> _Data provided_:
※

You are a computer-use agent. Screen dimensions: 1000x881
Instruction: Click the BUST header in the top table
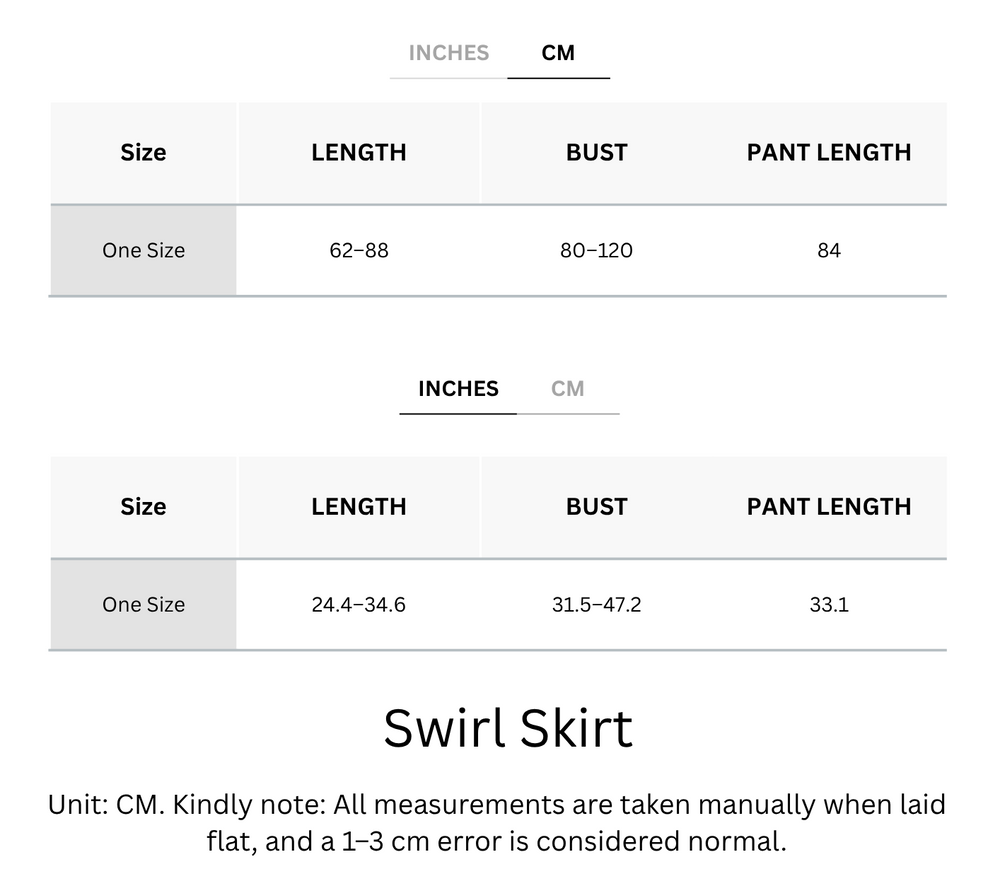596,152
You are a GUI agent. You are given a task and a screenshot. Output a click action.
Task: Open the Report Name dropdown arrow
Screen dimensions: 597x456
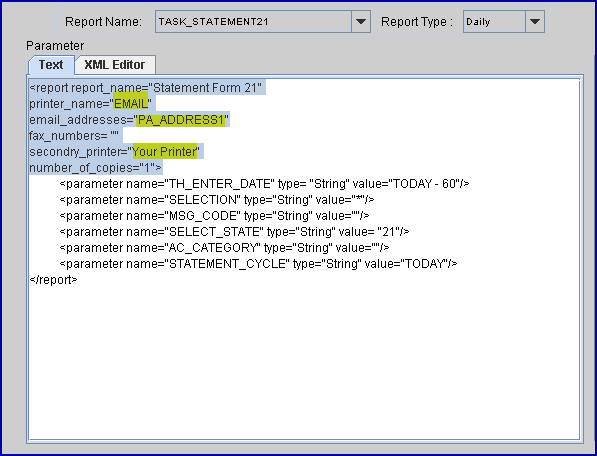pos(361,22)

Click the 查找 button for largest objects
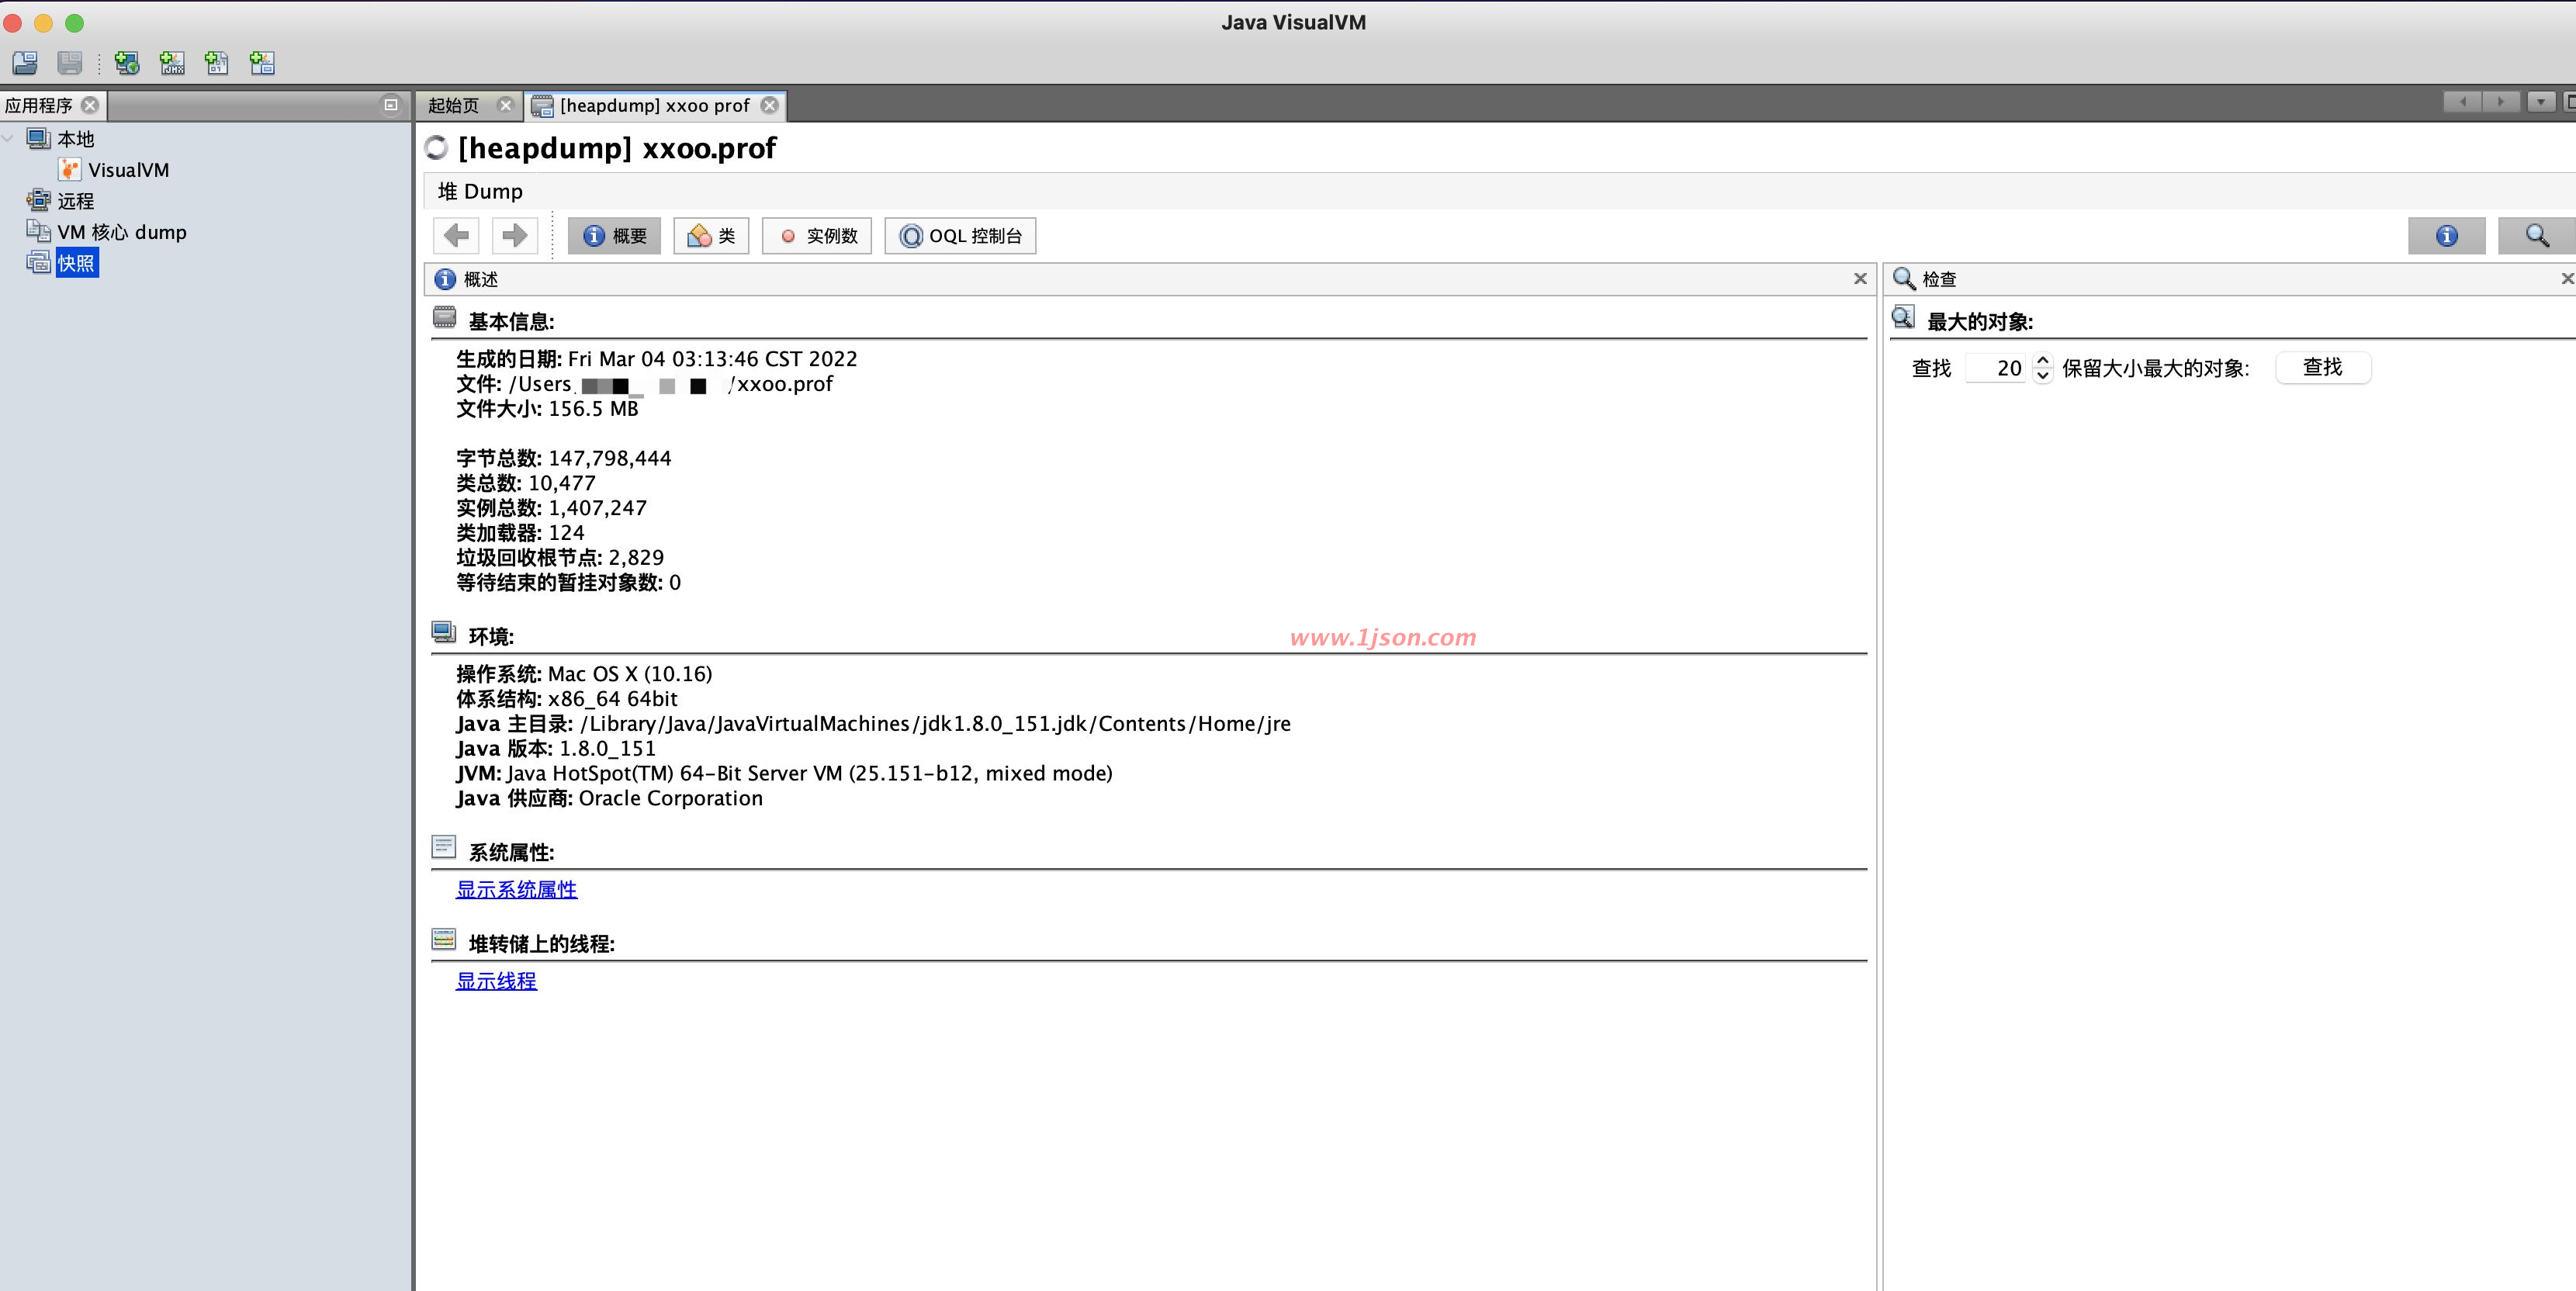click(2322, 367)

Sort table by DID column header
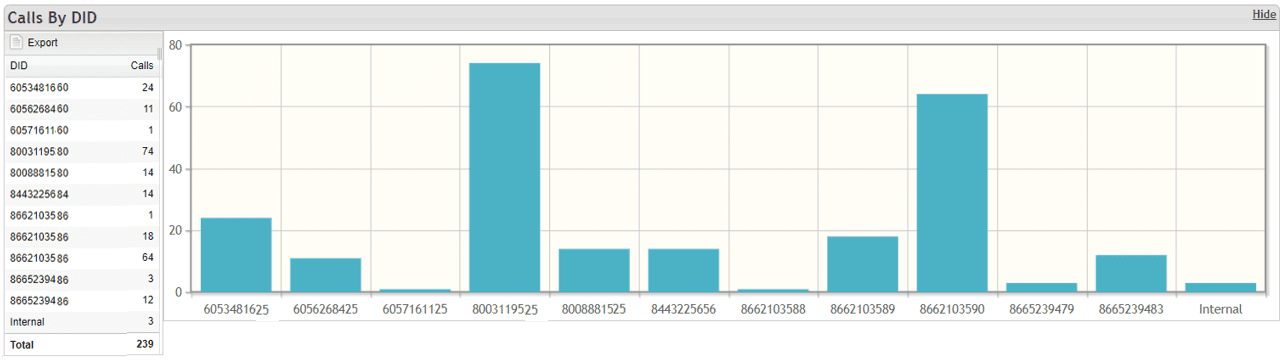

※

> _Work task_: Give the number of lines in the records that contain the string "agent", and write nothing besides that number.

> _Task response_: 2